**Page text**.
————

In this chapter, we discuss logistic regression, a form of regression analysis particularly suited for categorical data.
Introduction to non-linear regression
In the last chapter, we discussed simple and multiple linear regression without mentioning that one may encounter data where a linear model does not make sense. Let’s look at one of these cases now:
This fantastic comic from xkcd plots a linear model of the frequency of the word ‘sustainable’. We can see that if the trend of the model is correct, English language texts will consist exclusively of the word sustainable by 2109. So while there clearly is a trend to be observed here, the linear model does an abysmal job of capturing it. This is, of course, perfect for the joke here, but it can become a serious issue when trying to analyze data.
A word can be the word “sustainable” only once, then it has reached 100%. It cannot be more than that. If we abstract away from this example, a word can belong to one of several categories corresponding to different lexical items and this is a decision which is taken, and it is nominal. Because these categories are nominal, linear regression, which predicts outcomes on a scale of negative infinity to infinity, no longer makes sense. Instead we need something with which we can make categorical predictions. There are many different types of regression, and some of these provide a solution to the problem of categorical prediction. The table below, from Kabocoff (2011: 175), lists the most common types of regression.
We have already seen simple and multiple linear regressions in action in the last chapter. Additionally, and among others, there is polynomial regression, where we do not model a line but a more complex curve, multivariate regression, where we predict more than one response variable, and logistic regression, with which we can predict categorical outcomes. This is the solution to our problem.

————

**Data listing**.
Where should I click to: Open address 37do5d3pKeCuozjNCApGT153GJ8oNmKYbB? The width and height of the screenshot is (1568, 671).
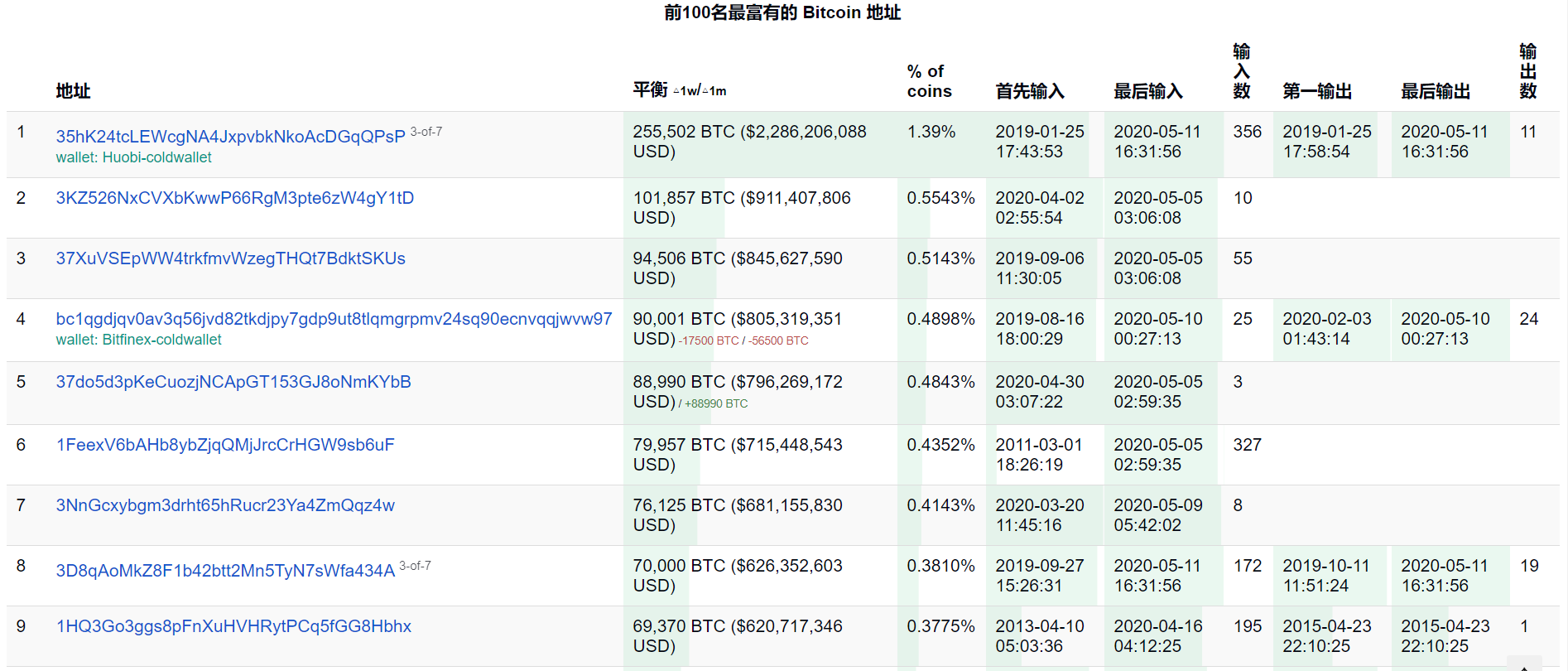pyautogui.click(x=233, y=382)
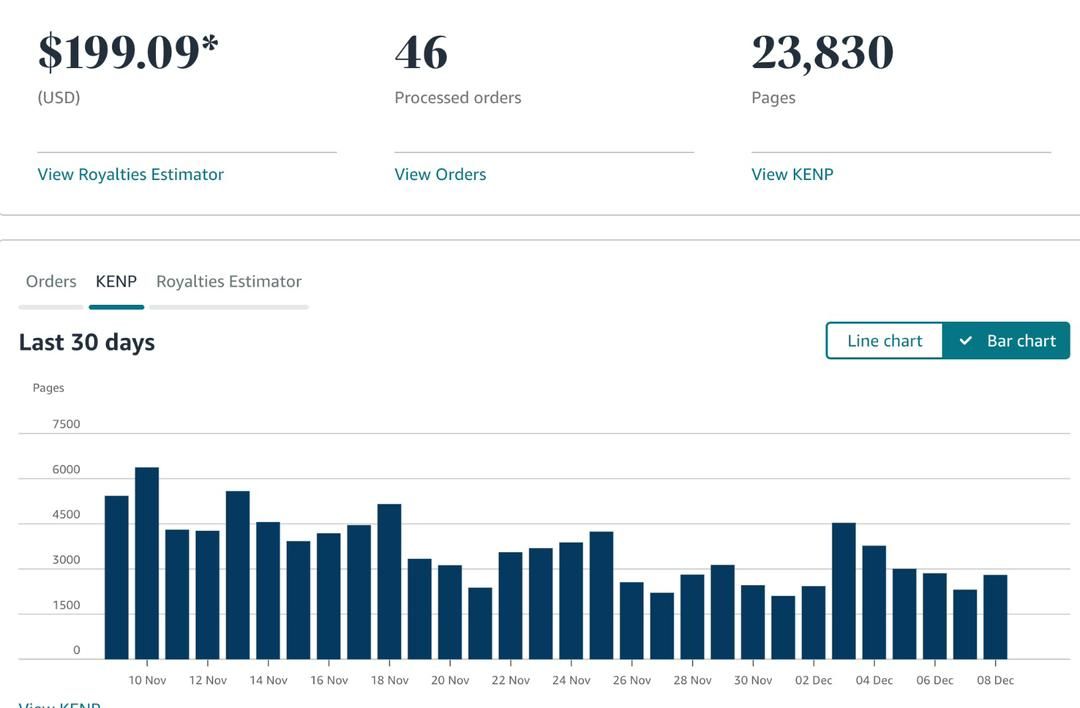This screenshot has height=708, width=1080.
Task: Click the Last 30 days heading
Action: click(87, 342)
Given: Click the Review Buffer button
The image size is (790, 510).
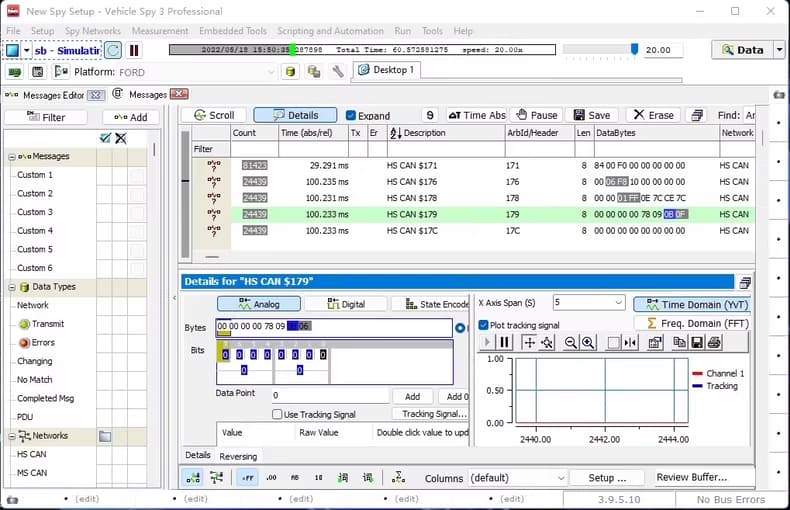Looking at the screenshot, I should (x=691, y=478).
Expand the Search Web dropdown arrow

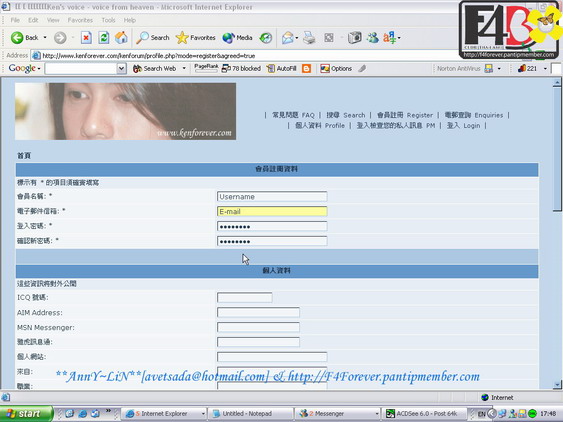[184, 68]
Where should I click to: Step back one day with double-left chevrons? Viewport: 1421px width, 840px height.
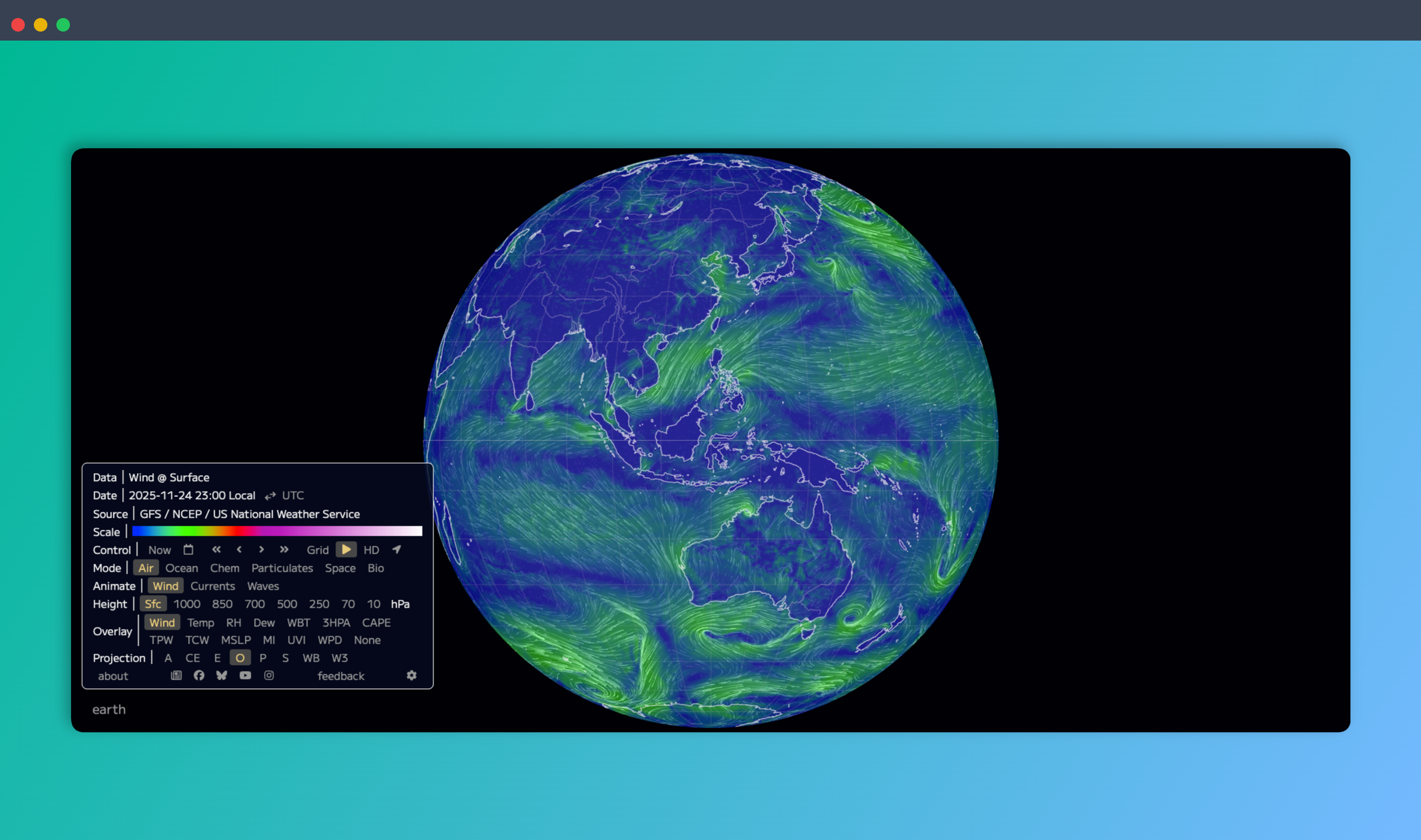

————

**Problem 1**.
Answer these from the logistic regression text:
(a) By what year would English texts consist only of the word "sustainable" if the linear model's trend were correct?
(b) On what scale does linear regression predict outcomes?
(c) What does multivariate regression predict?
**Problem 2**.
List every type of regression that the last paragraph of the logistic regression text names.
**Problem 3**.
Write the next part of the logistic regression text, picking up right after its last sentence.

**Exercise output 1**.
(a) 2109
(b) Negative infinity to infinity
(c) More than one response variable

**Exercise output 2**.
Simple linear regression
Multiple linear regression
Polynomial regression
Multivariate regression
Logistic regression

**Exercise output 3**.
In linguistics, this last type, the logistic regression, is particularly important because very often we are dealing with categories. The example in the last chapter was passive forms: either a the verb in a sentence is in the active form or it is in the passive form. There is nothing between the two. A word cannot be half “sustainable” and half something else. Either word a is “sustainable” or it is something else. Similarly, in the dative shift, which we discuss below, we cannot have a sentence which begins with “Give…” and continues with a half-prepositional phrase. The sentence is either realized with a noun phrase or with a prepositional phrase. There is no middle ground. This is precisely why logistic regression analysis is particularly important in linguistics.
You will see that the principle of regression analysis which we discussed in the last chapter stays the same with logistic regression, but that things become more complicated. What particularly complicates matters is that in the background of the logistic regression there is a mapping function which maps the numerical output onto a categorial output. For a detailed discussion of this, we recommend reading …. For our part, we are interested in discussing logistic regression not on a technical level, but on a conceptual and practical one.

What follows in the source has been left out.